What the task requires :: Please retype the data below in full.

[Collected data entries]
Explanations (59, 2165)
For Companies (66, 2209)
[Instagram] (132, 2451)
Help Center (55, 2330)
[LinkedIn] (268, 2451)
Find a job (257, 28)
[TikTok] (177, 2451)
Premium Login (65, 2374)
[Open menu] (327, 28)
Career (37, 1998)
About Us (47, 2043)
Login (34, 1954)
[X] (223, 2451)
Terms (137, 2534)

Answer box ::
Explanations (59, 2165)
For Companies (66, 2209)
[Instagram] (132, 2451)
Help Center (55, 2330)
[LinkedIn] (268, 2451)
Find a job (257, 28)
[TikTok] (177, 2451)
Premium Login (65, 2374)
[Open menu] (327, 28)
Career (37, 1998)
About Us (47, 2043)
Login (34, 1954)
[X] (223, 2451)
Terms (137, 2534)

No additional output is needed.